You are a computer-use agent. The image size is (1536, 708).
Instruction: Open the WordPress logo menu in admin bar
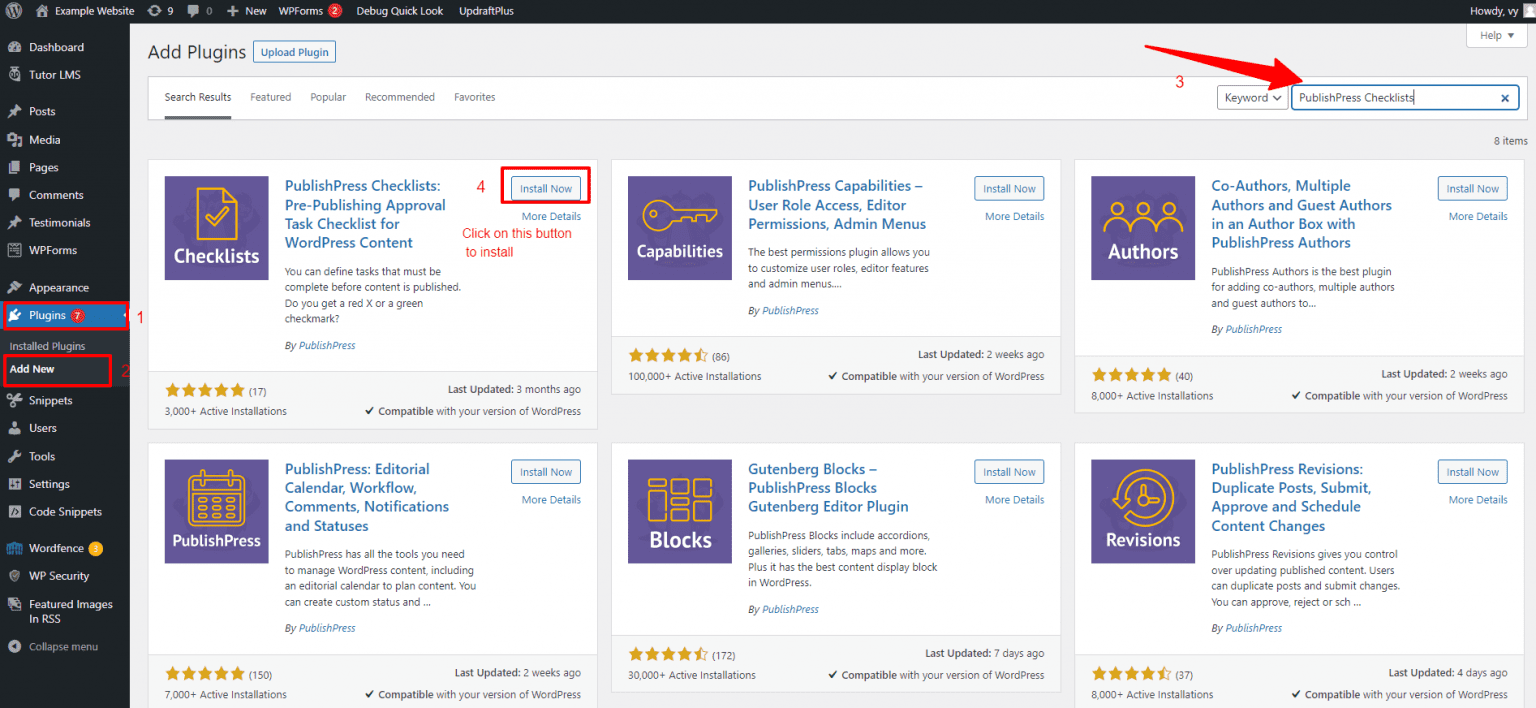click(14, 11)

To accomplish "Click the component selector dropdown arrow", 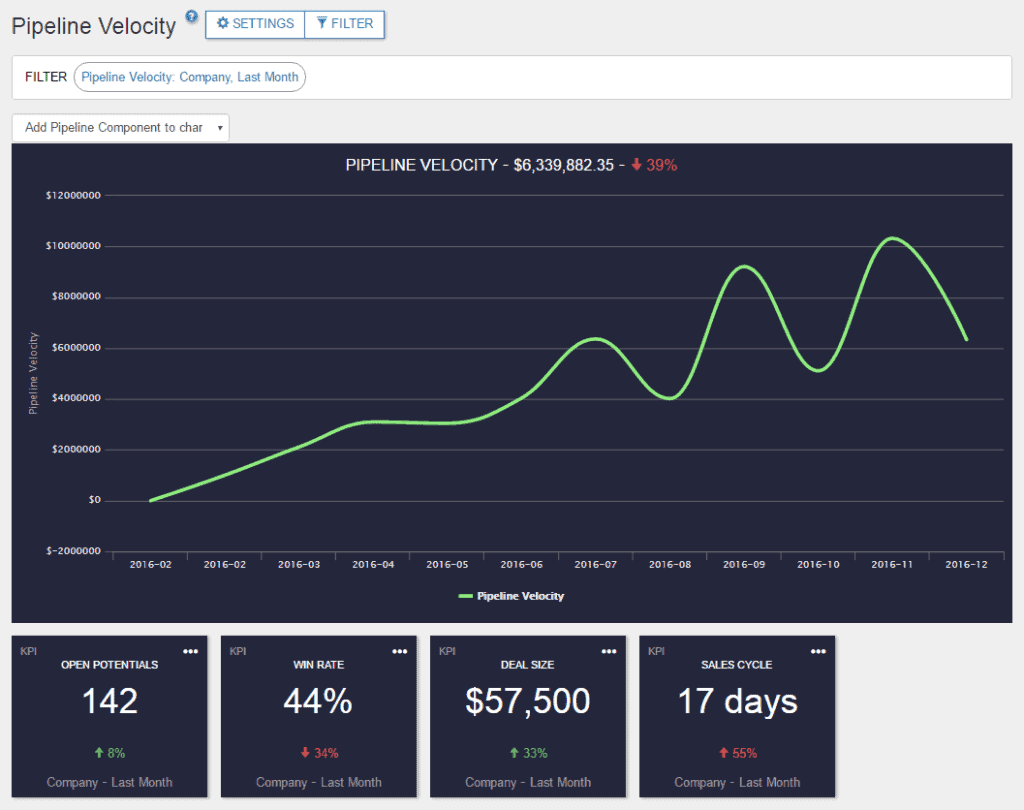I will [x=220, y=128].
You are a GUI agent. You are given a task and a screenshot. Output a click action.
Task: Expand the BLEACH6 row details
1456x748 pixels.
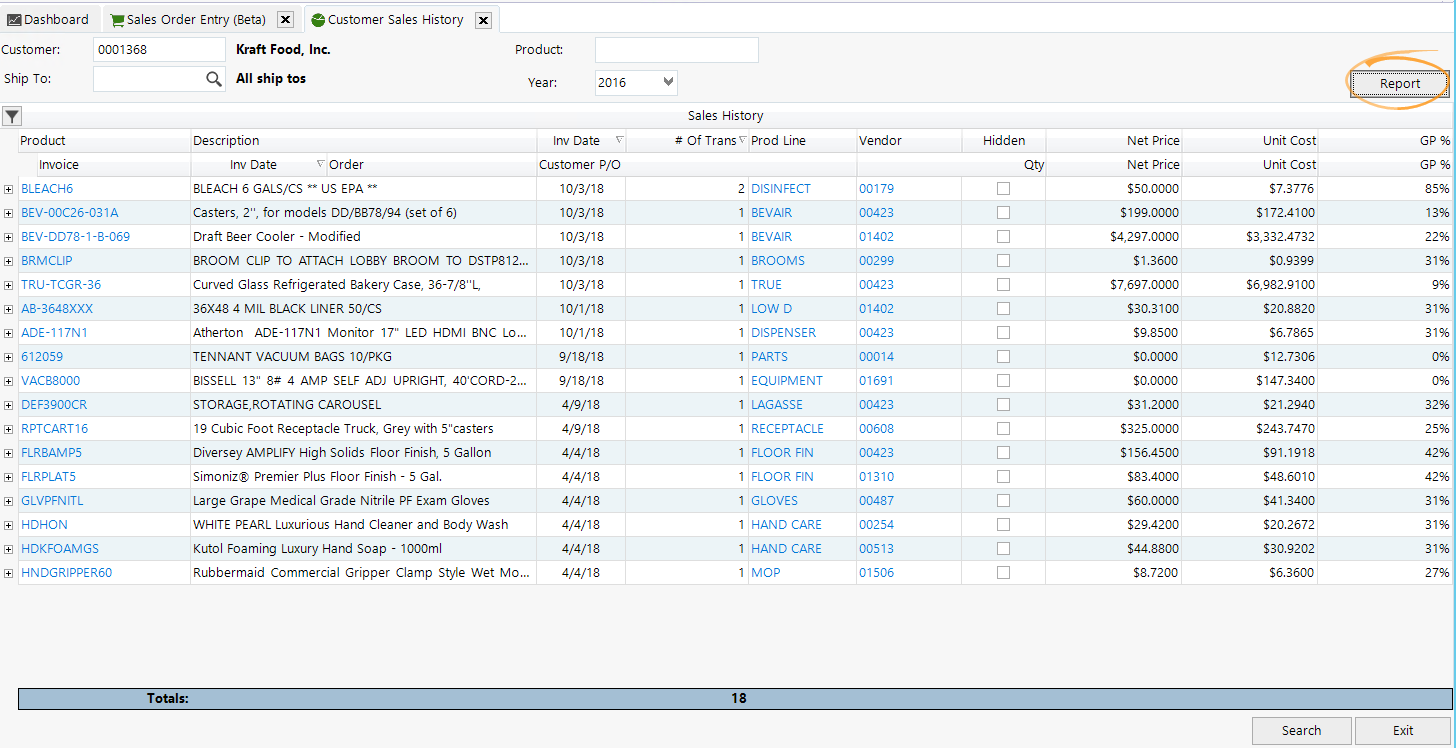coord(8,188)
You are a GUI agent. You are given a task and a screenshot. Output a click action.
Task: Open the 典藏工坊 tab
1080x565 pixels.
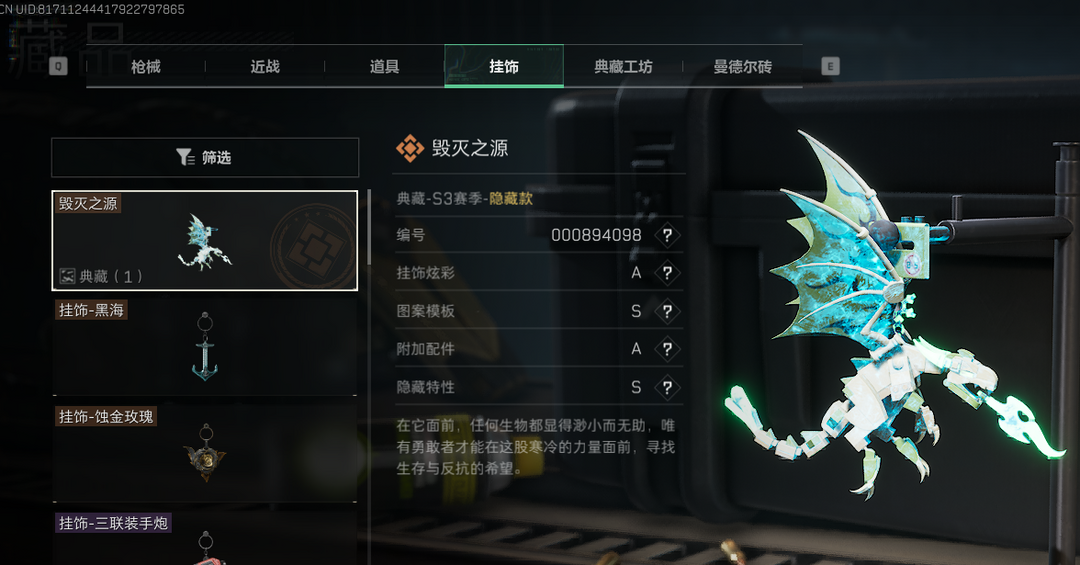[x=623, y=66]
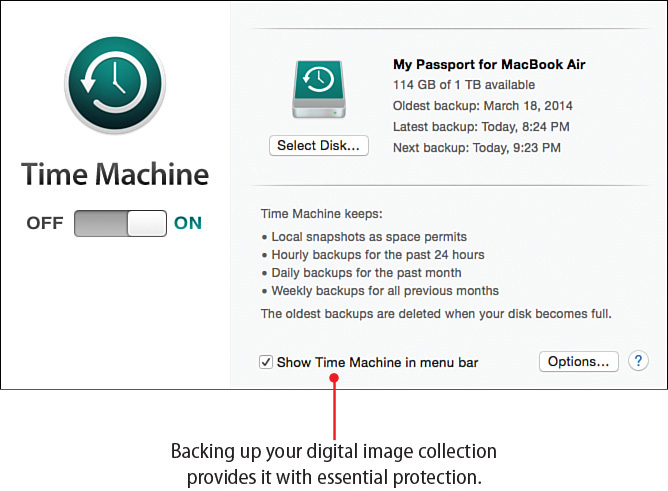Toggle the Time Machine OFF/ON switch
The image size is (668, 491).
120,223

◇ ◇ ◇ ◇

• [Brief]: Copy exactly the lines from the line holding "1456x748 pixels." to the final line of the listing, and leave the pictures out.

• [Result of this exercise]:
1456x748 pixels.
coord(8,188)
You are a GUI agent. You are given a task and a screenshot. Output a click action.
Task: Open the 典藏工坊 tab
1080x565 pixels.
[x=623, y=66]
Toggle the Time Machine OFF/ON switch
The image size is (668, 491).
120,223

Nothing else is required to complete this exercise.